**Exercise**
Write out the rows verbatim, beginning with the line that contains "Jump to year 2014 on timeline" and continuing through the end of the rows, with both ends included. Leave the pictures out of your answer.

**Task material**

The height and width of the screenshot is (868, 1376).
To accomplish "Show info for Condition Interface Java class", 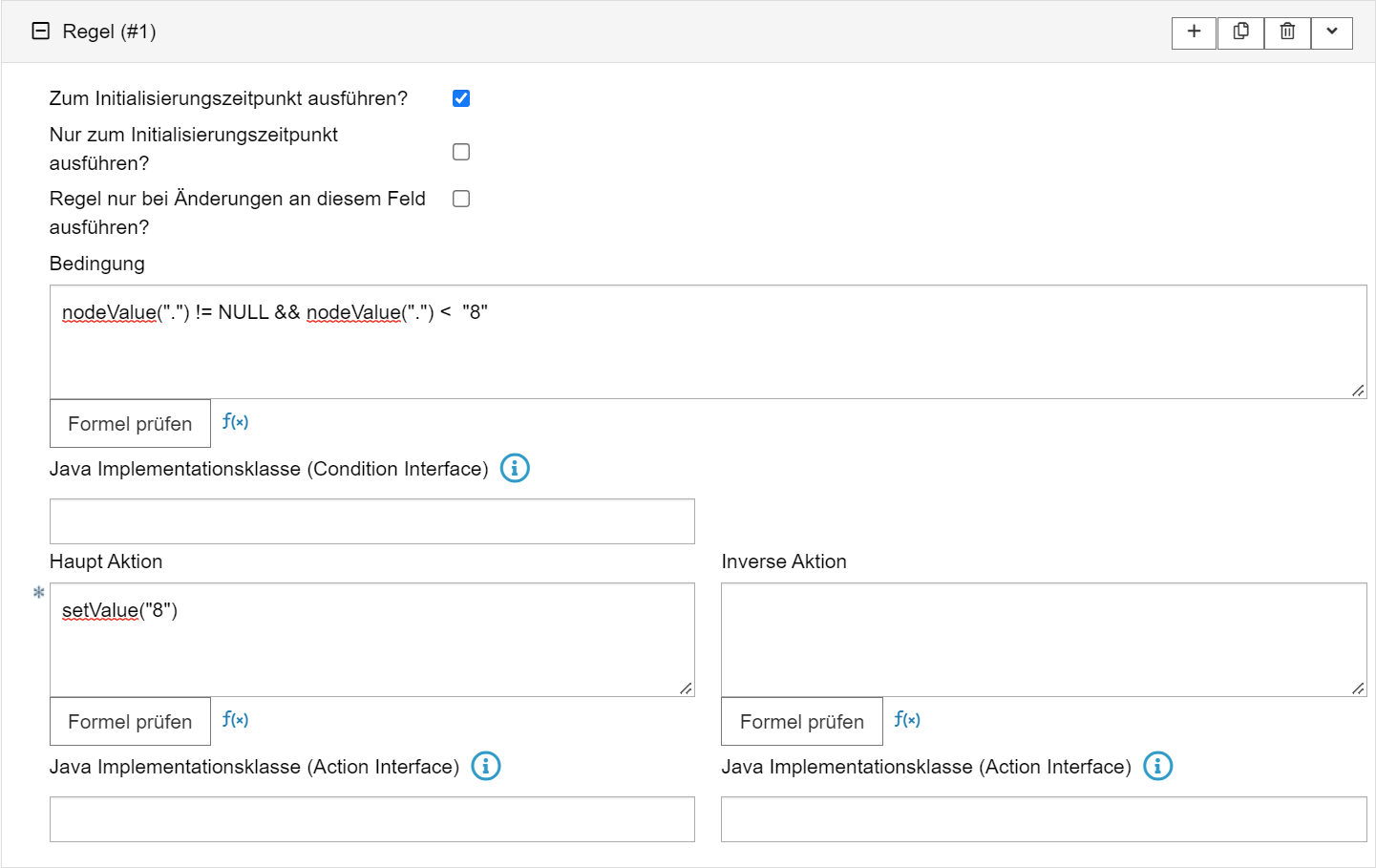I will (515, 468).
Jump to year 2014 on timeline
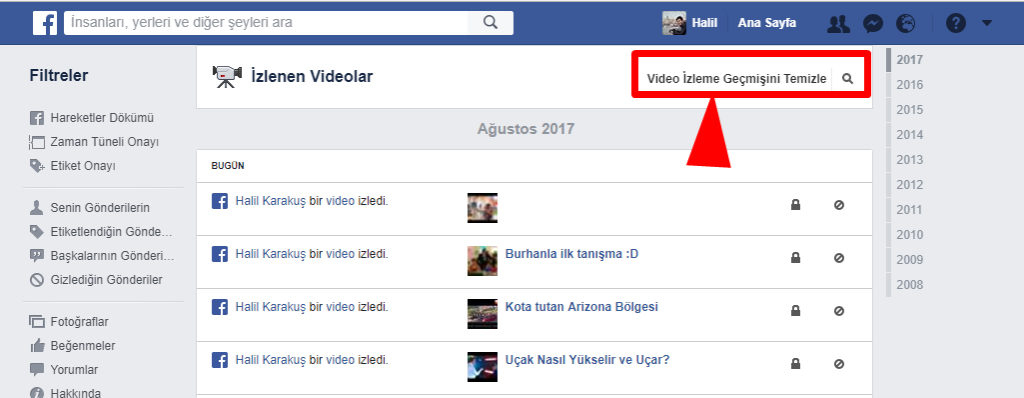 pyautogui.click(x=909, y=135)
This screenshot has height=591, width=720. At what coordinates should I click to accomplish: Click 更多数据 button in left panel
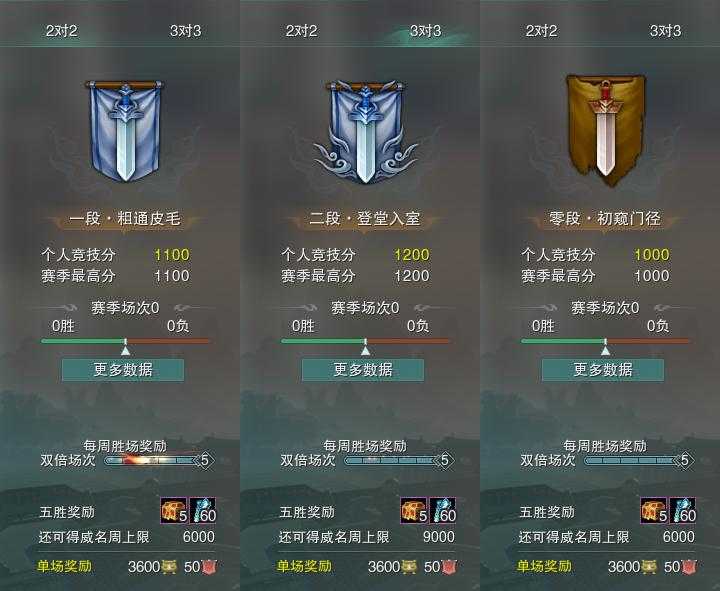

**Task solution**
Jump to year 2014 on timeline
 pyautogui.click(x=909, y=135)
This screenshot has height=591, width=720. At what coordinates should I click to accomplish: Click 更多数据 button in left panel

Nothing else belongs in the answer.